Blog

Why Per-Line-Item Models Beat One Big Model

The obvious way to apply ML to bidding is one big global model. The less obvious — and often better — way is thousands of small ones, a model fitted to each line item. Here's the granularity trade-off, and what it takes to run a population of models in production.

Author: Ad360 engineering
Discipline: Platform engineering

If you set out to apply machine learning to bidding, the obvious architecture is a single, large, global model: feed it every impression from every campaign, let it learn the patterns, and score everything through one brain. It is clean, it is what most "AI bidding" implies, and it is frequently the wrong choice.

The less obvious architecture is the opposite: not one big model but thousands of small ones — a separate model fitted to each line item. It sounds absurd at first (a model per campaign line?), and it carries real operational cost. But for bidding it often wins, and understanding why reveals something fundamental about what a bid model is actually for.

The granularity trade-off

Every modeling decision in advertising is a bet on where the signal lives. A global model assumes that the patterns predicting a click or conversion are largely shared across campaigns — that what makes an impression valuable for Advertiser A also informs Advertiser B. Sometimes that is true. Often it is not.

A line item has its own goal, its own creative, its own audience, its own definition of success. A model fitted to that line item learns its particular relationship between context and outcome, without averaging it against every other campaign in the system. The trade-off is classic bias-versus-data: a global model has more data but coarser fit; a per-line-item model has a sharper fit but less data each. The right answer depends on whether campaign-specific signal outweighs the cost of smaller training sets — and in performance bidding, it frequently does.

Why per-line-item can win

Goal alignment. Each line item cares about a specific outcome. A dedicated model optimizes for that outcome instead of a blended average.
No cross-campaign contamination. A global model can let a high-volume campaign's patterns drown out a smaller one's. Per-line-item isolation prevents the loud from overwriting the quiet.
Cleaner updates. When a campaign changes — new creative, new audience — only its model needs to adapt, without disturbing everything else.
Interpretable failure. When one campaign's predictions drift, the cause is contained to one model, not buried in a global average.

In Ad360's production system this is the explicit design: each line_item_id corresponds to a specific trained model file (a .pkl). Optimization is fitted to each campaign, not imposed from a single global brain.

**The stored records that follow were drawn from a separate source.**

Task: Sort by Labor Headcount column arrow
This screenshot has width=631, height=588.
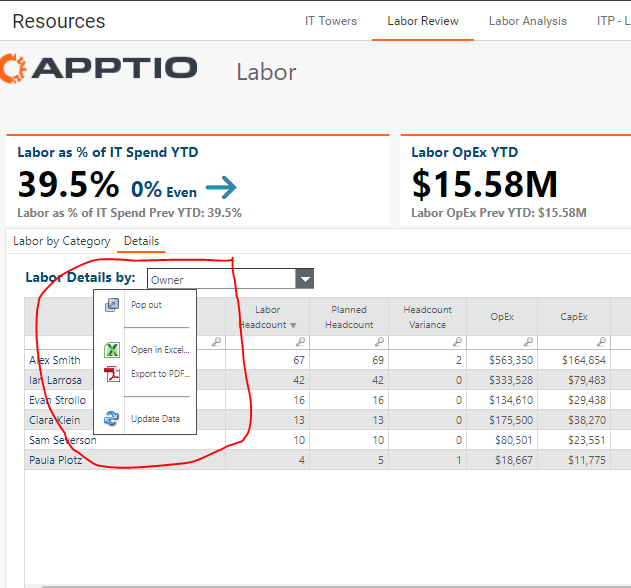Action: pos(293,325)
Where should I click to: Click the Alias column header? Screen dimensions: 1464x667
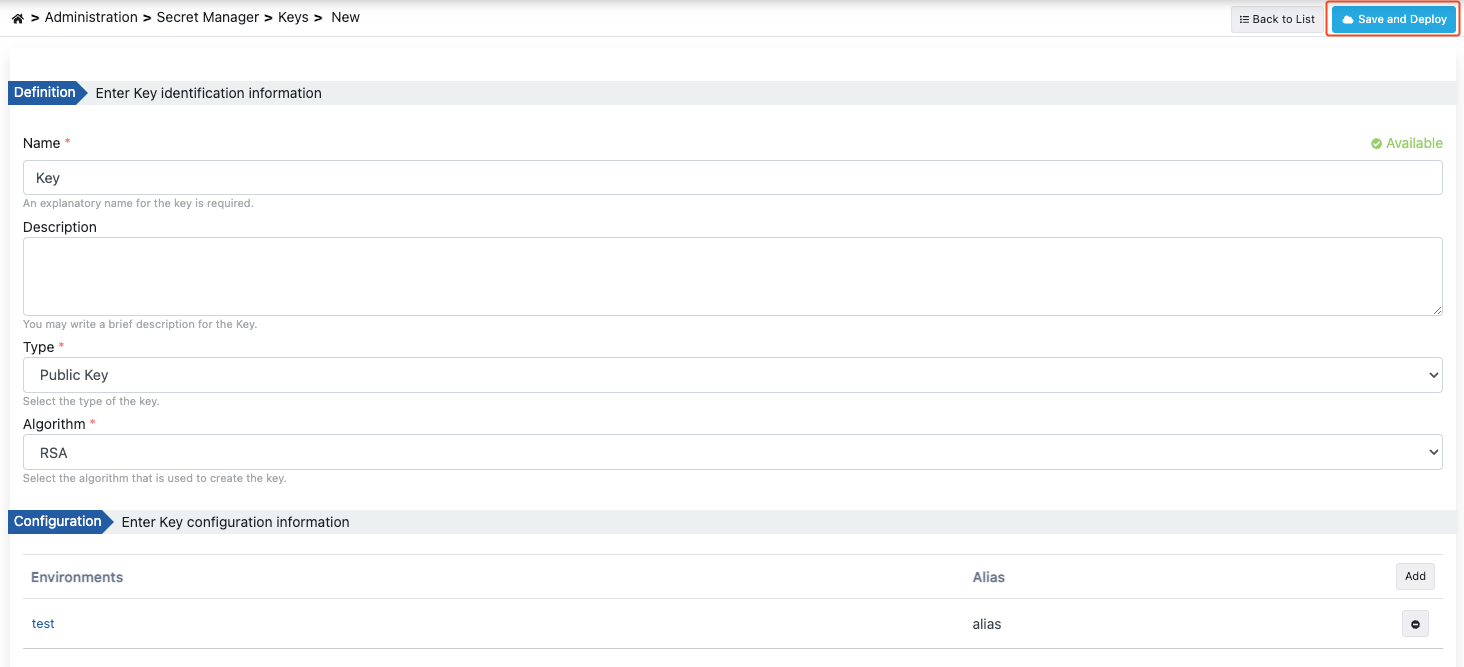[x=988, y=577]
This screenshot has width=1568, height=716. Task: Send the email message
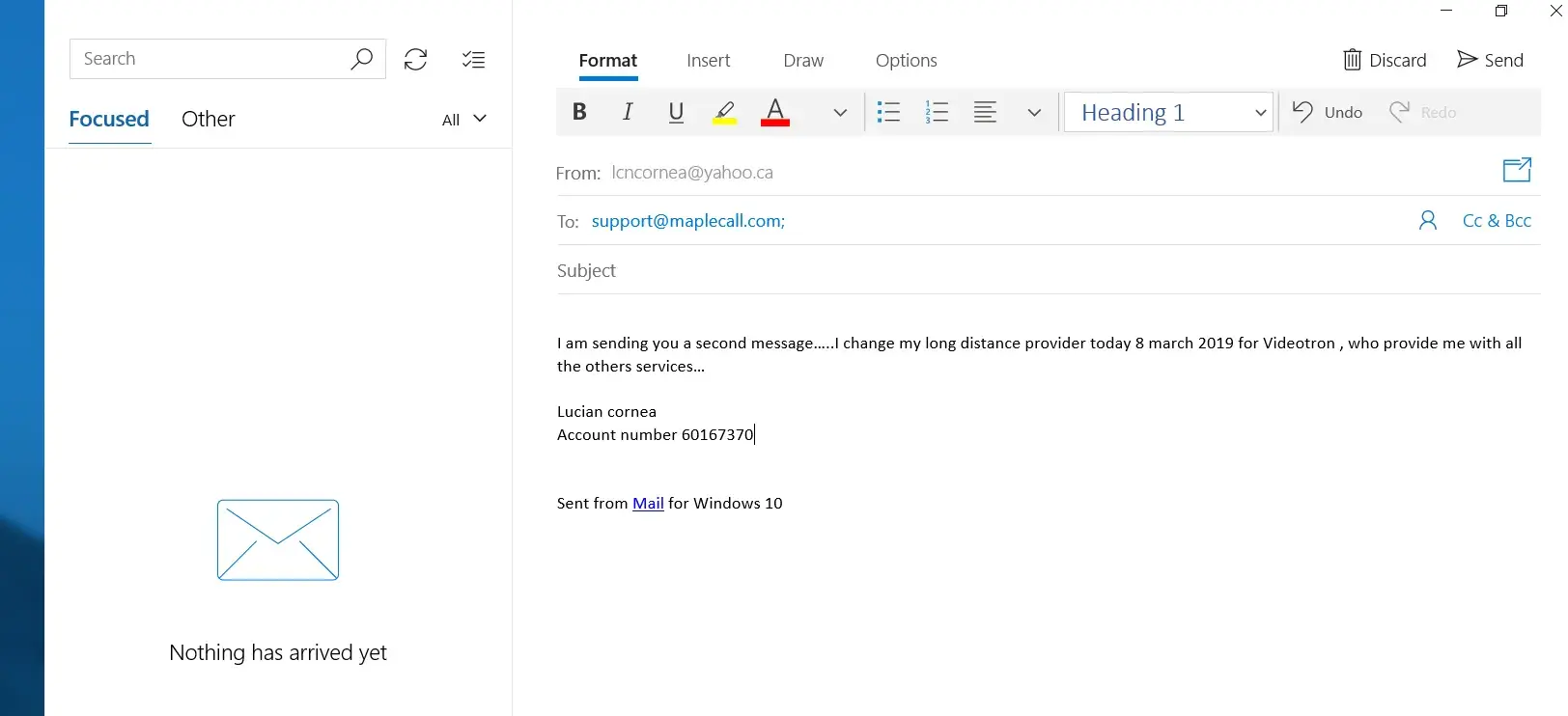pos(1490,60)
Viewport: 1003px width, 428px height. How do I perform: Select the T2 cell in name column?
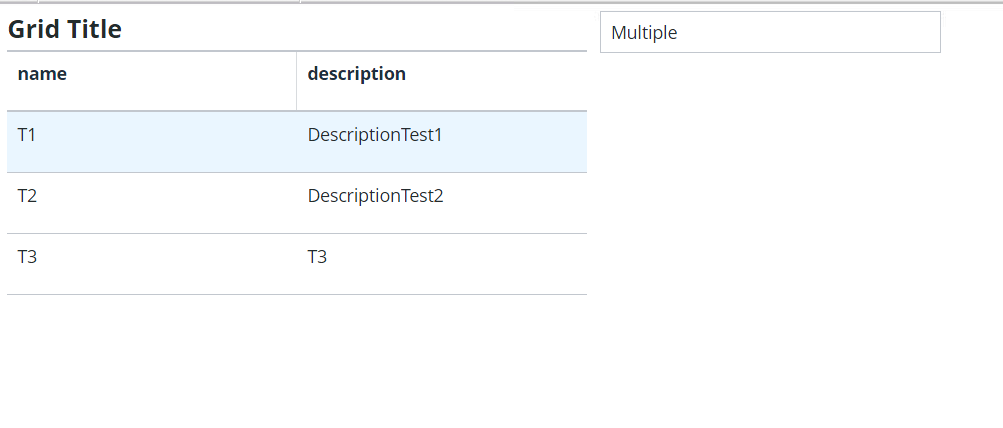27,196
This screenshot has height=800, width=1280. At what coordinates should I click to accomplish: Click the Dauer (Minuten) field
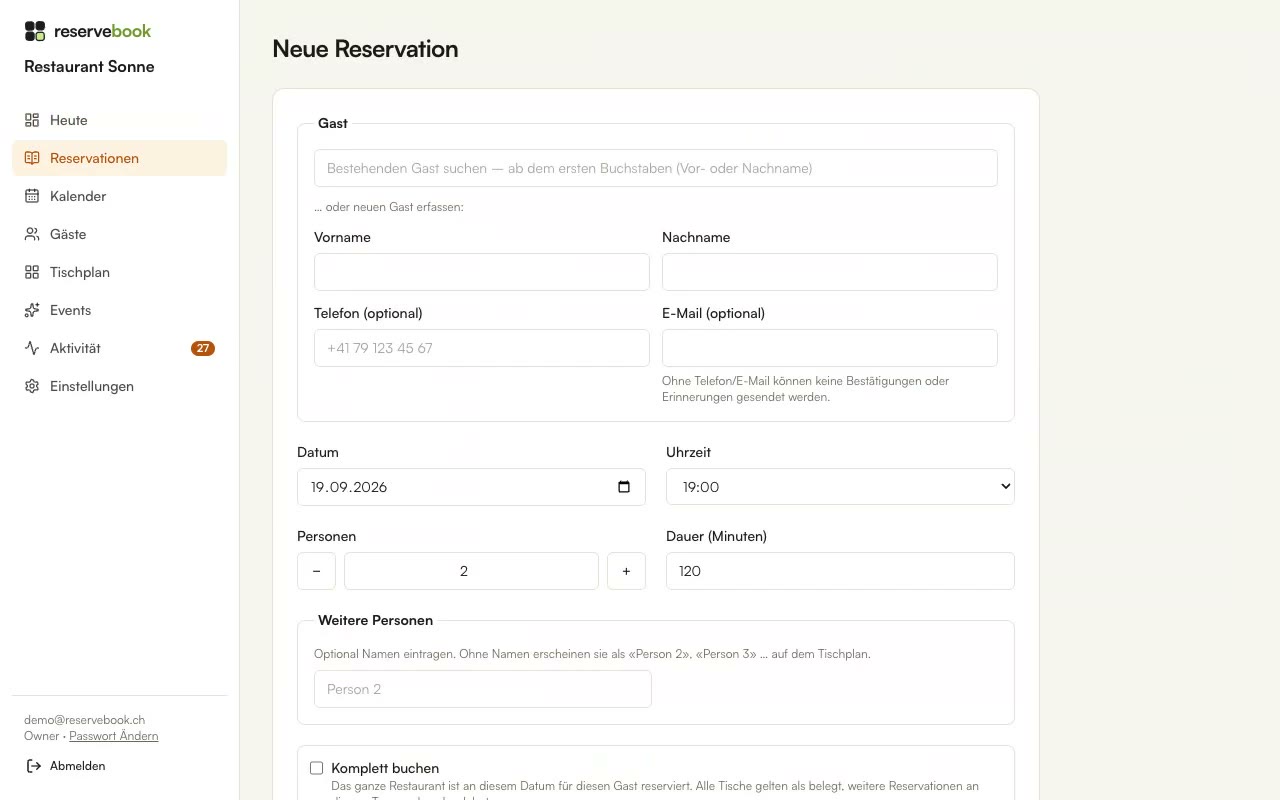840,571
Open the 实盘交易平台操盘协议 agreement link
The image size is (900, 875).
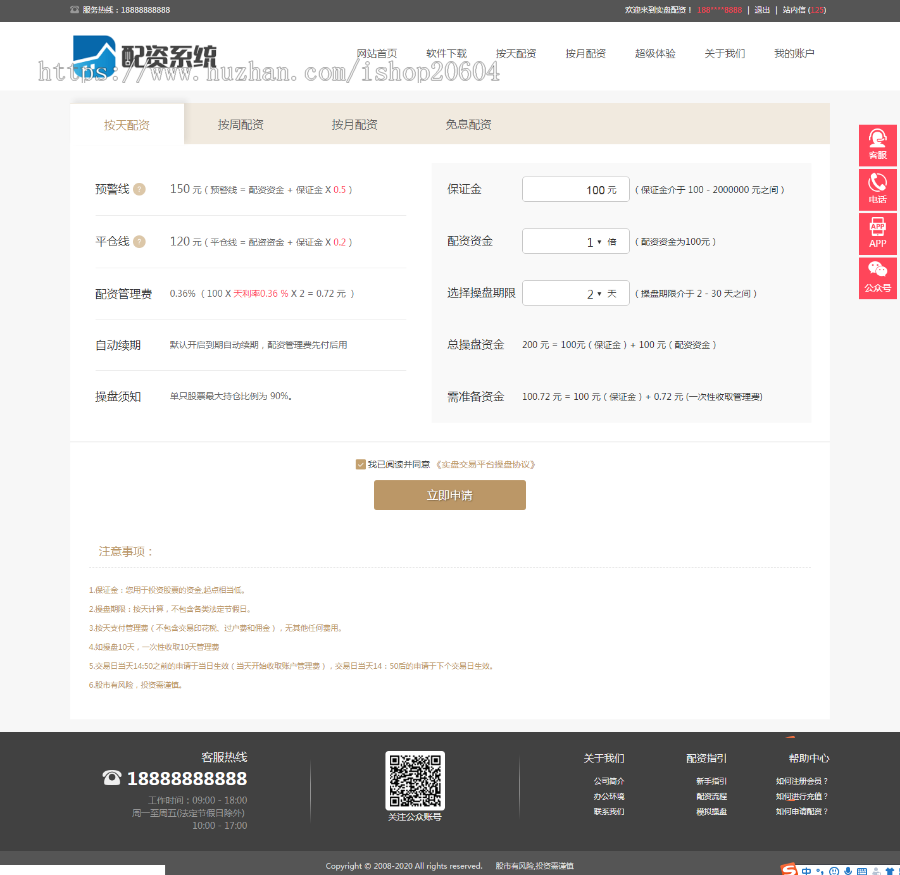point(487,464)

The catch: you now run a population of models

Per-line-item is not free, and pretending otherwise is how teams get burned. One model is easy to deploy. Thousands is an operations problem. You suddenly have to answer: where do all these models live, how do you load them fast enough to serve in-path, how do you update them without downtime, and how do you stop memory from exploding?

This is where the architecture earns its keep. Ad360's serving layer:

Preloads models so they are resident and ready, not loaded on the critical path.
Caps memory with a threshold (around 10GB) so the population cannot grow unbounded.
Hot-reloads individual models on an SNS notification when a new version is trained — no full redeploy.
Auto-expires models older than 7 days, so stale and inactive line items do not accumulate forever.

That set of mechanisms — preload, cap, hot-reload, expire — is the difference between "per-line-item models" as a nice idea and as a thing that survives production. The modeling insight is cheap; the model-population management is the hard part.

When the global model is right

Intellectual honesty requires the counter-case. A global (or pooled) model is the better choice when:

A line item has too little data to train a meaningful model of its own (cold start).
Patterns are genuinely shared across campaigns and a global model captures more signal.
The operational cost of a model population is not justified by the performance gain.

The mature answer is rarely purely one or the other. Cold-start line items can lean on pooled priors and graduate to their own models as data accrues; the architecture should support both rather than dogmatically insisting on one. Granularity is a dial, not a religion.

Common misconceptions

"One smart model is better than many small ones." Bigger is not automatically better; campaign-specific fit often beats a blended global average.
"Per-line-item means thousands of unrelated models." They can share feature pipelines, training code, and pooled priors — only the fitted parameters differ.
"It's too expensive to run." With preloading, memory caps, hot reload, and expiry, a model population is operationally tractable.
"More granularity always wins." Below a data threshold, a dedicated model overfits; granularity must be matched to available signal.

What good operation looks like

Choose granularity by where the signal lives, not by fashion.
Treat the model population as infrastructure — preload, cap memory, hot-reload, expire.
Have a cold-start path (pooled priors) for line items without enough data yet.
Monitor per-model drift so a single campaign's degradation is caught in isolation.

Open questions

What is the right data threshold for graduating a line item from a pooled prior to its own model?
Can the system learn the granularity — automatically deciding which line items deserve dedicated models?
How should per-line-item models share knowledge without reintroducing cross-campaign contamination?

The instinct to build one big model is really an instinct toward simplicity, and simplicity is valuable. But a bid model exists to capture this campaign's relationship between opportunity and outcome — and that relationship is often specific enough to deserve its own model. The engineering price is a population of models to manage; the payoff is optimization that fits each campaign instead of averaging it away.